PROBLEM TO WORK ON: Turn the lines below into a numbered list, leaving out any blank lines.

----- GIVEN DATA -----

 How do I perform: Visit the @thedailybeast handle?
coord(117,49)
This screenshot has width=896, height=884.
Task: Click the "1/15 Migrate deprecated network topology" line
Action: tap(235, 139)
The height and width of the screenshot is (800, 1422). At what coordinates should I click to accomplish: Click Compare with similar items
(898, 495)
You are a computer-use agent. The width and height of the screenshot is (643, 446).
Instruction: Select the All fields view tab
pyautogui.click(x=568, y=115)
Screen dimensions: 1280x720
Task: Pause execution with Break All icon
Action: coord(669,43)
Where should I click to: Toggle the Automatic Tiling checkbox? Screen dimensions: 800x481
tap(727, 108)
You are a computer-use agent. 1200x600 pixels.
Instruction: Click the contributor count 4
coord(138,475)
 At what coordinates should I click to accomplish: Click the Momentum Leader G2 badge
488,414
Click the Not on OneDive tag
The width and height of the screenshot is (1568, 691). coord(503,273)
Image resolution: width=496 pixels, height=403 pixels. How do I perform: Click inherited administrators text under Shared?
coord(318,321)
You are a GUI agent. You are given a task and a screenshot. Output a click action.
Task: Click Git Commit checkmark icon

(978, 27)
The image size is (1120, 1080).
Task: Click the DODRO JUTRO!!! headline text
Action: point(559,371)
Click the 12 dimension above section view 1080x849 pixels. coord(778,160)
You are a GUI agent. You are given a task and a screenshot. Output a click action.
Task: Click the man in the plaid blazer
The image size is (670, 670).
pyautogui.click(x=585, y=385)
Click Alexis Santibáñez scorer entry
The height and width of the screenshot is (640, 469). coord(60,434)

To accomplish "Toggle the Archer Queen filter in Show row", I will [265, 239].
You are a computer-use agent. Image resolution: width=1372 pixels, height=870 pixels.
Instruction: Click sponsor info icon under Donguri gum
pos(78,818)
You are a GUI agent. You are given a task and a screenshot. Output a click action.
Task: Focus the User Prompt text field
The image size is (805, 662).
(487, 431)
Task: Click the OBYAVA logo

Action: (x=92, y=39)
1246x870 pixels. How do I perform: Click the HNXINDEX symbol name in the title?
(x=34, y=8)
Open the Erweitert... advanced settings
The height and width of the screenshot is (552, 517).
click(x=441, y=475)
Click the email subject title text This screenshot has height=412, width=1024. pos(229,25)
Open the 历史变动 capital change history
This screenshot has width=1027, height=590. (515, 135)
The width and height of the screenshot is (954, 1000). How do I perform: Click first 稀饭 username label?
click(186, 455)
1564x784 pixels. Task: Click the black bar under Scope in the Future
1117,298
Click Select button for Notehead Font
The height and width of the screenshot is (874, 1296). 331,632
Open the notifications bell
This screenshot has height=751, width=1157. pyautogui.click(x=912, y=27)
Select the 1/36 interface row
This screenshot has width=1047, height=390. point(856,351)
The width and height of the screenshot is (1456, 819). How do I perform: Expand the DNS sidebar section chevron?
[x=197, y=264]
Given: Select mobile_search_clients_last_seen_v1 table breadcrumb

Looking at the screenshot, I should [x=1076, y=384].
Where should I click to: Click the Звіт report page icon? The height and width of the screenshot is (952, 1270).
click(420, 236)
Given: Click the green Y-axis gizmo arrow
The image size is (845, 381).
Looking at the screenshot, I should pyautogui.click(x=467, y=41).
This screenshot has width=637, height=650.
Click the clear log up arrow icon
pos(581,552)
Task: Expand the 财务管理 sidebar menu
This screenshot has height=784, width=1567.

-----

SOLVED EXERCISE:
1.  How do I perform: Visit the @thedailybeast handle?
2. coord(117,49)
3. This screenshot has width=896, height=884.
4. Task: Click the "1/15 Migrate deprecated network topology" line
5. Action: tap(235, 139)
6. The height and width of the screenshot is (800, 1422). At what coordinates should I click to accomplish: Click Compare with similar items
7. (898, 495)
8. You are a computer-use agent. The width and height of the screenshot is (643, 446).
9. Instruction: Select the All fields view tab
10. pyautogui.click(x=568, y=115)
11. Screen dimensions: 1280x720
12. Task: Pause execution with Break All icon
13. Action: coord(669,43)
14. Where should I click to: Toggle the Automatic Tiling checkbox? Screen dimensions: 800x481
15. tap(727, 108)
16. You are a computer-use agent. 1200x600 pixels.
17. Instruction: Click the contributor count 4
18. coord(138,475)
19.  At what coordinates should I click to accomplish: Click the Momentum Leader G2 badge
20. 488,414
21. Click the Not on OneDive tag
22. The width and height of the screenshot is (1568, 691). coord(503,273)
23. Image resolution: width=496 pixels, height=403 pixels. How do I perform: Click inherited administrators text under Shared?
24. coord(318,321)
25. You are a GUI agent. You are given a task and a screenshot. Output a click action.
26. Task: Click Git Commit checkmark icon
27. (978, 27)
28. The image size is (1120, 1080).
29. Task: Click the DODRO JUTRO!!! headline text
30. Action: point(559,371)
31. Click the 12 dimension above section view 1080x849 pixels. coord(778,160)
32. You are a GUI agent. You are given a task and a screenshot. Output a click action.
33. Task: Click the man in the plaid blazer
34. The image size is (670, 670).
35. pyautogui.click(x=585, y=385)
36. Click Alexis Santibáñez scorer entry
37. The height and width of the screenshot is (640, 469). coord(60,434)
38. To accomplish "Toggle the Archer Queen filter in Show row", I will [265, 239].
39. You are a computer-use agent. Image resolution: width=1372 pixels, height=870 pixels.
40. Instruction: Click sponsor info icon under Donguri gum
41. pos(78,818)
42. You are a GUI agent. You are given a task and a screenshot. Output a click action.
43. Task: Focus the User Prompt text field
44. The image size is (805, 662).
45. (487, 431)
46. Task: Click the OBYAVA logo
47. Action: (x=92, y=39)
48. 1246x870 pixels. How do I perform: Click the HNXINDEX symbol name in the title?
49. (x=34, y=8)
50. Open the Erweitert... advanced settings
51. The height and width of the screenshot is (552, 517).
52. click(x=441, y=475)
53. Click the email subject title text This screenshot has height=412, width=1024. pos(229,25)
54. Open the 历史变动 capital change history
55. This screenshot has width=1027, height=590. (515, 135)
56. The width and height of the screenshot is (954, 1000). How do I perform: Click first 稀饭 username label?
57. click(186, 455)
58. 1564x784 pixels. Task: Click the black bar under Scope in the Future
59. 1117,298
60. Click Select button for Notehead Font
61. The height and width of the screenshot is (874, 1296). 331,632
62. Open the notifications bell
63. This screenshot has height=751, width=1157. pyautogui.click(x=912, y=27)
64. Select the 1/36 interface row
65. This screenshot has width=1047, height=390. point(856,351)
66. The width and height of the screenshot is (1456, 819). How do I perform: Expand the DNS sidebar section chevron?
67. [x=197, y=264]
68. Given: Select mobile_search_clients_last_seen_v1 table breadcrumb
69. Looking at the screenshot, I should [x=1076, y=384].
70. Where should I click to: Click the Звіт report page icon? The height and width of the screenshot is (952, 1270).
71. click(420, 236)
72. Given: Click the green Y-axis gizmo arrow
73. The image size is (845, 381).
74. Looking at the screenshot, I should pyautogui.click(x=467, y=41).
75. This screenshot has width=637, height=650.
76. Click the clear log up arrow icon
77. pos(581,552)
78. Task: Expand the 财务管理 sidebar menu
79. This screenshot has height=784, width=1567.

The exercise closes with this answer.